## [Problem details]
Continue the amendment to the senior subordinated note purchase agreement, picking up right after the heading "9.1 Payment of Notes at Maturity."
Study text START
AMENDMENT NO. 8 TO SENIOR SUBORDINATED NOTE PURCHASE AGREEMENT

 

This AMENDMENT NO. 8 TO SENIOR SUBORDINATED NOTE PURCHASE AGREEMENT (this “Amendment”) is dated as of June 30, 2014 (the “Eighth Amendment Effective Date”) by and among INTERNATIONAL TEXTILE GROUP, INC., a Delaware corporation (the “Company”) and the Purchasers signatory hereto. Unless otherwise specified herein, capitalized terms used in this Amendment shall have the meanings ascribed to them in the Note Purchase Agreement (as hereinafter defined).

 

R E C I T A L S:

 

WHEREAS, the Company and the Purchasers are party to that certain Senior Subordinated Note Purchase Agreement, dated as of June 6, 2007 (as amended, supplemented, restated or otherwise modified from time to time, the “Note Purchase Agreement”) pursuant to which, among other things, the Company issued and sold to the Purchasers those certain 18% Senior Subordinated Notes due 2011 in accordance with and pursuant to the terms and provisions of the Note Purchase Agreement;

 

WHEREAS, the Company has requested that the Purchasers agree to amend the Note Purchase Agreement to extend the maturity date of the Tranche B Notes as set forth herein; and

 

WHEREAS, for good and valuable consideration, the Purchasers are willing to so amend the Note Purchase Agreement, all upon the terms and conditions as hereinafter set forth;

 

NOW, THEREFORE, in consideration of the premises contained herein, and for other good and valuable consideration, the receipt and sufficiency of which are hereby acknowledged, the parties hereto agree as follows:

 

1.     Amendments to Note Purchase Agreement. Subject to the satisfaction of the conditions to effectiveness set forth in Section 2 below:

 

1.1     Section 9.1 of the Note Purchase Agreement is hereby amended and restated in its entirety as follows:

 

“9.1     Payment of Notes at Maturity.
Study text END
Exercise data START
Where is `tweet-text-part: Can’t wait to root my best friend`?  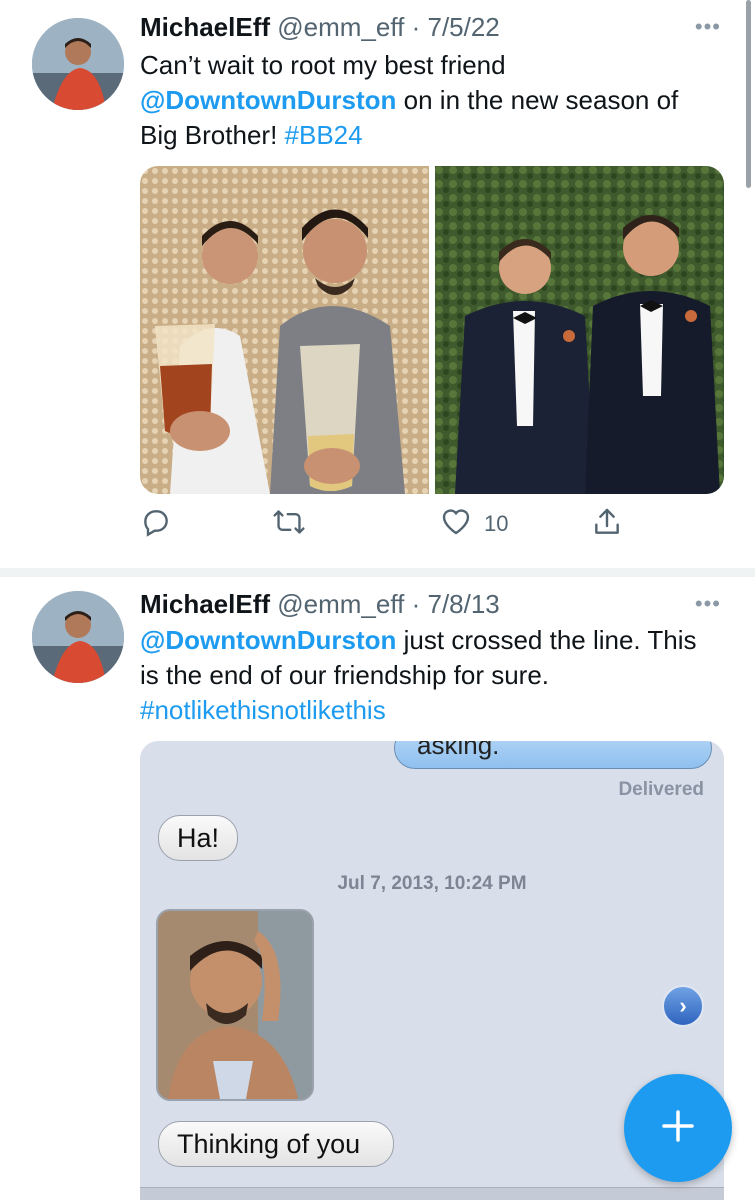 tweet-text-part: Can’t wait to root my best friend is located at coordinates (323, 65).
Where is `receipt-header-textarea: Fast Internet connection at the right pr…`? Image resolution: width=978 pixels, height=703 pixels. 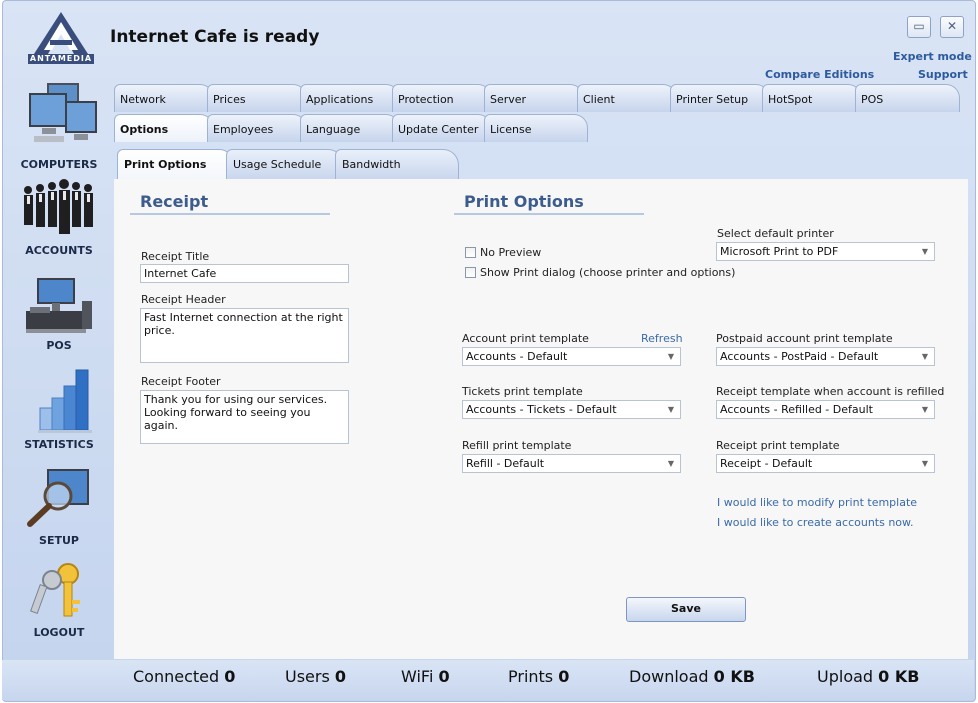
receipt-header-textarea: Fast Internet connection at the right pr… is located at coordinates (244, 336).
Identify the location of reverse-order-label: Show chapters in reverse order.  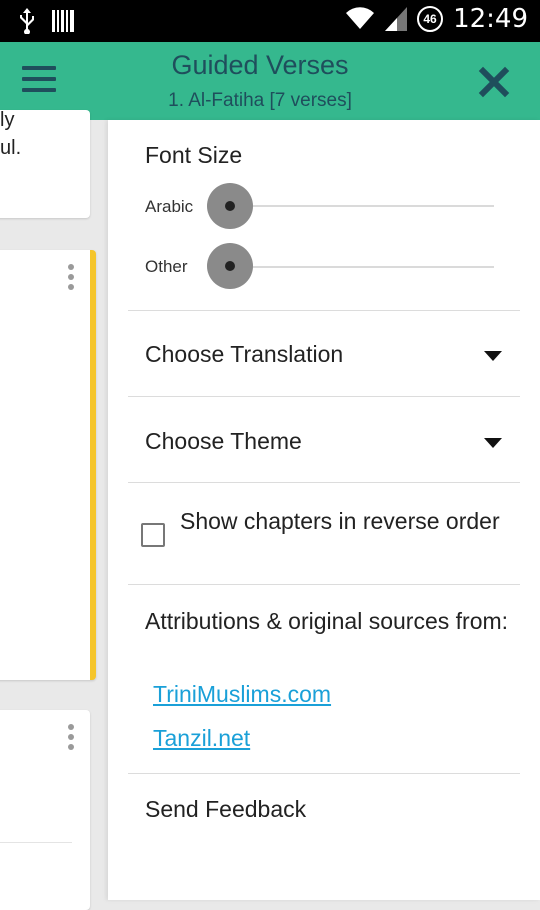
(340, 521).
Exercise data END
## [Task response]
 

The entire outstanding principal amount of, and the interest then accrued and unpaid on, the Tranche A Notes shall be due and payable on the Tranche A Scheduled Maturity Date. The entire outstanding principal amount of, and the interest then accrued and unpaid on, the Tranche B Notes shall be due and payable on June 30, 2019.

 

 
 

 

  

2.     Conditions to Effectiveness. This Amendment shall be effective on the date when the Required Holders determine that each of the following conditions have been met:

 

(a)     this Amendment shall have been duly executed and delivered by the Company and each of the Purchasers; and

 

(b)     receipt by the Purchasers of such other instruments and documents as they may reasonably request.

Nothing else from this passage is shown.